§ **Consigne**
Reproduisez mot pour mot la partie du texte sur les démonstrations de force navales entre les États-Unis et la Chine qui commence par « Un destroyer de » et se poursuit jusqu'à « international de la mer. ».

§ **Texte à lire**
++++

Publié aujourd’hui à 13h09

Un destroyer de l’US Navy qui passe dans le détroit de Taïwan, début février, au nom de la « liberté de navigation ». Deux porte-avions américains qui s’exercent de conserve en mer de Chine du Sud quelques jours plus tard. Suivis par dix bombardiers chinois, lancés dans une mission fictive de frappes antinavires. Avant que l’Armée populaire de libération ne lance simultanément ses trois flottes, celles de la mer du Nord, de l’Est et du Sud, pour un mois de mars d’exercices tous azimuts…

Entre les deux grandes puissances, la saison des démonstrations de force bat son plein, comme pour marquer l’arrivée du nouveau président américain, Joe Biden, à la Maison Blanche. La guerre n’est toutefois pas à l’ordre du jour. Dans les approches de la Chine, c’est un pilier majeur de la mondialisation que les deux grands éprouvent : le droit international de la mer.

++++

§ **Extraits de données**
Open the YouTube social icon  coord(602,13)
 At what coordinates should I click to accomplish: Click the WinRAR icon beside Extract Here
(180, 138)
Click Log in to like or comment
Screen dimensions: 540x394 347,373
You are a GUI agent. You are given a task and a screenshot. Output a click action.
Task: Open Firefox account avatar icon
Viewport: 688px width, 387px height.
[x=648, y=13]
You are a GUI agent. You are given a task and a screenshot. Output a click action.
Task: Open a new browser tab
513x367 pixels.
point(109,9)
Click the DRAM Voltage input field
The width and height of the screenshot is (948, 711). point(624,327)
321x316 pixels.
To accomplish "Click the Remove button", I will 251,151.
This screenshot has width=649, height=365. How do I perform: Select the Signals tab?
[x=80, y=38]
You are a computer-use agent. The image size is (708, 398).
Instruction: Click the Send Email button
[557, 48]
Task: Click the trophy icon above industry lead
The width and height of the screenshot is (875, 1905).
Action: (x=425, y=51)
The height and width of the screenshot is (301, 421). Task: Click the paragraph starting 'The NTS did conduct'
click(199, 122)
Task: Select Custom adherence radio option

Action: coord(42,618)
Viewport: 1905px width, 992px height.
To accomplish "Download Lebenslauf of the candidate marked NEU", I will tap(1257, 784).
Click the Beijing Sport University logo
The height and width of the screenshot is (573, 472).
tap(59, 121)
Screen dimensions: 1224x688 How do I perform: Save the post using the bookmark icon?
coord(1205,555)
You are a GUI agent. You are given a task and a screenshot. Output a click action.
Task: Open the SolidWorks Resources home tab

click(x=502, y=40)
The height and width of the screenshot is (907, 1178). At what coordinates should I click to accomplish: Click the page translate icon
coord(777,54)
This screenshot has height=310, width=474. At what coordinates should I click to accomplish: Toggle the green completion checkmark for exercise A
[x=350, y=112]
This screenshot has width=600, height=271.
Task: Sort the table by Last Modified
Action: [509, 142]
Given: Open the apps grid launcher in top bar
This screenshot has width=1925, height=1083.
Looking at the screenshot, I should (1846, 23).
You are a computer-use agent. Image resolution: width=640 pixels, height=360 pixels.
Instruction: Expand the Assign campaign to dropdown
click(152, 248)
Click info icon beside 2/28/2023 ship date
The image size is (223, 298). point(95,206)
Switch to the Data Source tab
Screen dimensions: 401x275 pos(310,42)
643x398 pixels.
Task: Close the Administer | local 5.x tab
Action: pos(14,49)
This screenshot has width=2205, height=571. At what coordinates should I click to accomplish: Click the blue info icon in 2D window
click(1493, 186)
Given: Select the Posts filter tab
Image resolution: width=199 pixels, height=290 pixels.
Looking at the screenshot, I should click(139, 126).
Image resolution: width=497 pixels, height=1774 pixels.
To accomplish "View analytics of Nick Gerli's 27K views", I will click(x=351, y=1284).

++++

§ **Réponse complète**
Un destroyer de l’US Navy qui passe dans le détroit de Taïwan, début février, au nom de la « liberté de navigation ». Deux porte-avions américains qui s’exercent de conserve en mer de Chine du Sud quelques jours plus tard. Suivis par dix bombardiers chinois, lancés dans une mission fictive de frappes antinavires. Avant que l’Armée populaire de libération ne lance simultanément ses trois flottes, celles de la mer du Nord, de l’Est et du Sud, pour un mois de mars d’exercices tous azimuts…

Entre les deux grandes puissances, la saison des démonstrations de force bat son plein, comme pour marquer l’arrivée du nouveau président américain, Joe Biden, à la Maison Blanche. La guerre n’est toutefois pas à l’ordre du jour. Dans les approches de la Chine, c’est un pilier majeur de la mondialisation que les deux grands éprouvent : le droit international de la mer.